В Крествуде. Первый серый, сырой, «нахохлившийся», по-настоящему осенний день… Продолжаю бороться со своим омерзительным гриппом.
Разговор с Л. сегодня утром о женщинах в Церкви (она пошла на собрание, устроенное в семинарии Томом [Хопко] для подготовки женской конференции в Кливленде, перед Всеамериканским Собором). Мои «тезисы» (ad hoc):
– Нужно весь этот «дебат» освободить от «клерикальщины», «церковности» в плохом смысле этого слова (оборот Церкви на себя) – от вопросов о «правах» женщины в Церкви, о том, что она может «делать», каково ее служение в церковных, то есть клерикальных, структурах. Все это тупики, все это продолжает быть изнутри подчиненным категории «прав», «борьбы» и т.д.
– Само сведение жизни исключительно к «структурам», безличным и «объективным», и есть основной
грех мужского мира, мужского восприятия жизни (Маркс, Фрейд…). L'esprit de geometric.
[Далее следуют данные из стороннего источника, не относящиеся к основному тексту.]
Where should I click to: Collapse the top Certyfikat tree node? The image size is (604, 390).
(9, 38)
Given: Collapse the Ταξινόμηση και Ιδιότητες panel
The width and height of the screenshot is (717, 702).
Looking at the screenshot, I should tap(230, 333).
Отсюда – главная ошибка современного феминизма: принятие им этого «структурального» подхода, борьба за место в «структурах» (мира, Церкви, государства и т.д.).
– Тогда как подлинная «миссия» женщин – это явить недостаточность, односторонность и потому страшный вред и зло этого сведения жизни к «структурам».
– Женщина –
жизнь, а не – о жизни. Потому ее миссия – вернуть человека от формы к содержанию жизни. Ее категории те, которым априори нет места в структуральных, «мужских» редукциях: красота, глубина, вера, интуиция. Всему этому нет и, что еще важнее, не может быть места в «марксизмах», «фрейдизмах» и «социологиях».
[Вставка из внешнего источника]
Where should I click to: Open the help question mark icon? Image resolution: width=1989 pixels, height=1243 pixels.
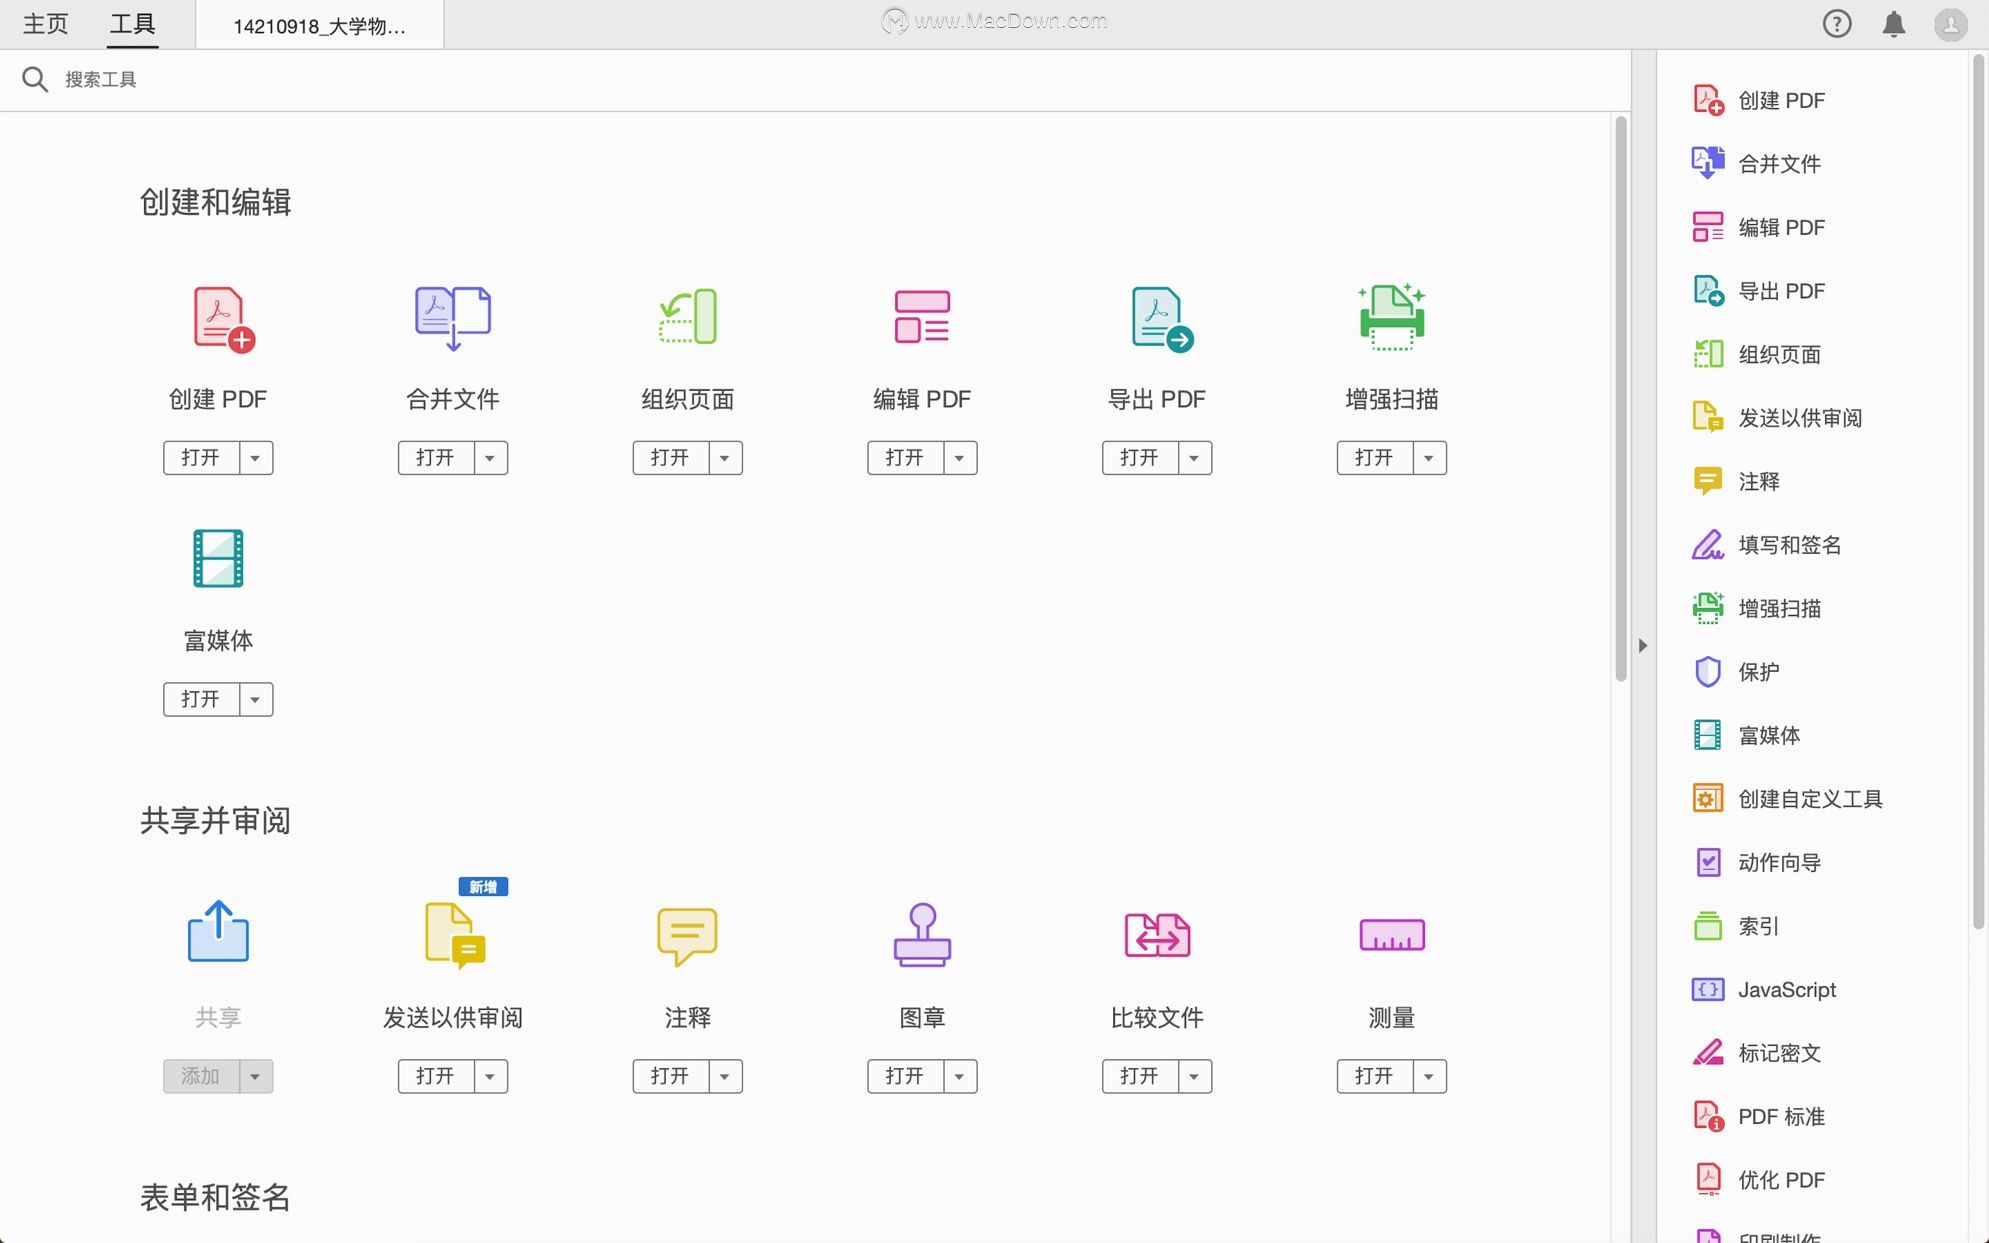click(1836, 24)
– Мужчина ищет «правила», женщина
знает «исключение». Но жизнь – это одно сплошное исключение из правил, созданных путем «исключения исключений». Всюду, где подлинная жизнь, – царит не правило, а исключение. Мужчина: борьба за «правило». Женщина: живой опыт «исключения».
– Но «исключение» это и есть глубина
христианства как жизни. В жизни, созданной и дарованной Богом, – все «исключение», ибо все – единственность, неповторимость, из глубины бьющий ключ.
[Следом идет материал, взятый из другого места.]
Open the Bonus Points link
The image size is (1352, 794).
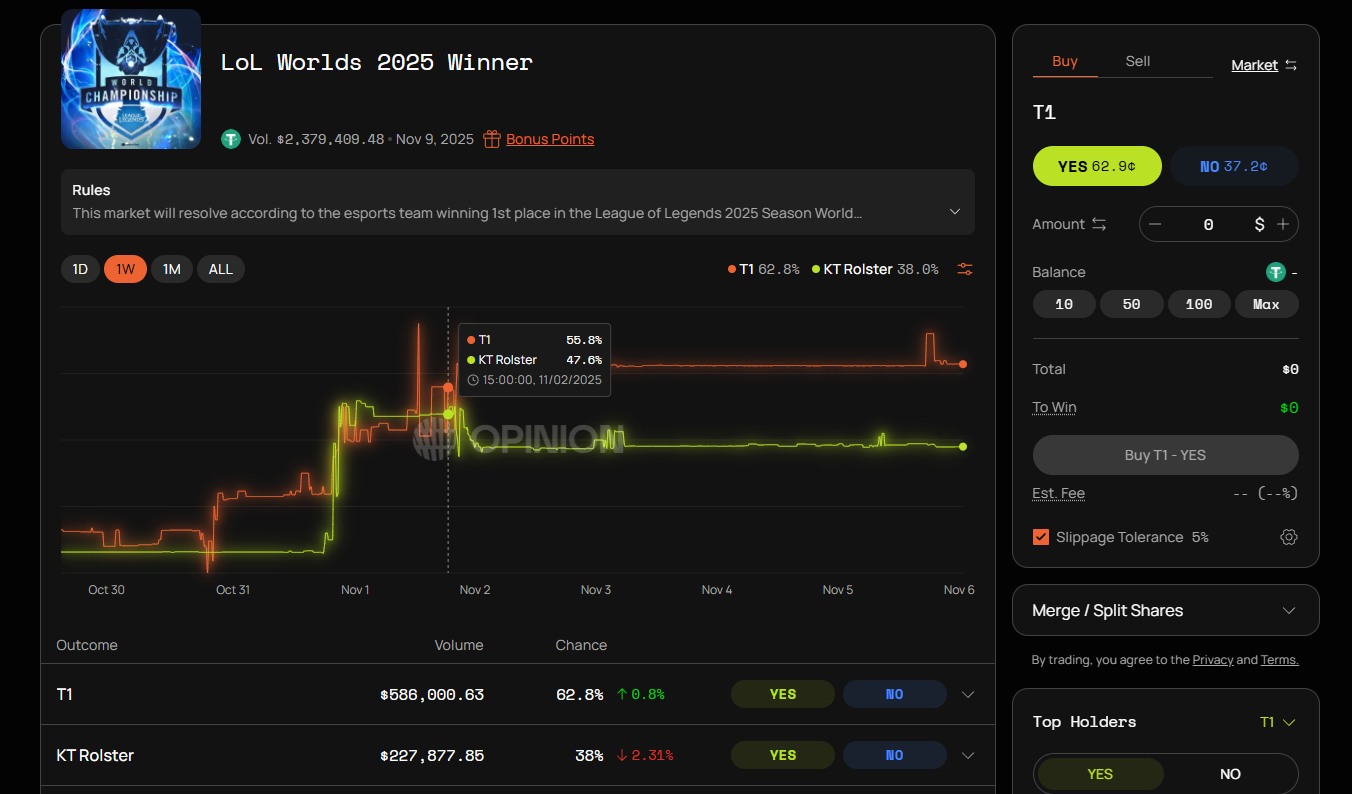tap(549, 139)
– Секс – правило, любовь – исключение. Но правда о жизни и правда жизни – любовь, а не секс.
– Человек призван не к осуществлению правил, а к
чуду жизни. Семья: чудо. Творчество: чудо. Царство Божие: чудо.
– Смирение женщины не «перед мужчиной», а перед жизнью и ее тайной. Это смирение самой жизни, и оно оказывается единственным путем к полноте обладания ею – ср. Божия Матерь.
– Божия Матерь не «укладывается» ни в какие правила. Но в ней, а не в «канонах», – правда о Церкви.
– В ту меру, в какую мужчина – только мужчина, он прежде всего
скучен: «принципиален», «мужественен», «порядочен», «логичен», «хладнокровен», «полезен»; интересным он становится только тогда, когда хоть немного «перерастает» это свое, в последнем счете юмористическое, «мужество». (Даже слово «мужчина» чуть-чуть смешное, во мне оно всегда вызывает образ, запечатленный на фотографиях начала века, – этакий усач в котелке, «покоритель» женщин, наводняющий мир своей звонкой и пустой риторикой.) В мужчине интересен мальчик и старик и почти страшен (на глубине) «взрослый» – тот, кто во «всеоружии» своей мужской «силы»…
– Мужская святость и мужское творчество – это прежде всего отказ от мужской «специфичности». Ни одно великое произведение искусства не воспевает сорокалетнего «мущину». Оно вскрывает его как «неудачника», как падение «мальчика» или как –
обманщика, узурпатора и садиста.
– В святости – мужчина меньше всего «мужчина».
– Христос
не «мужчина» (поскольку «мужчина» есть имя падшего человека). Он «Отрок Мой» (мальчик), «Сын Единородный», «Сын Марии». В нем нет главного «ударения» и главного «идола» мужчины – «автономии» («я сам – с усам»). Икона Христа-младенца на руках у Марии – это не просто икона Боговоплощения. Это прежде всего икона сущности Христа.
– Все это нужно знать и чувствовать, говоря о «женском вопросе» в Церкви. Церковь отвергает «мужчину» в его самодостаточности, силе, самоутверждении. Мужчине она говорит:
«Сила Христова в немощи совершается…».
– Человек как образ и подобие Божие – это в равной мере и мужчина, и женщина. Образ же «мужчины» в спасении – III: Отрок, Сын, Брат, все что угодно, но не «мужчина».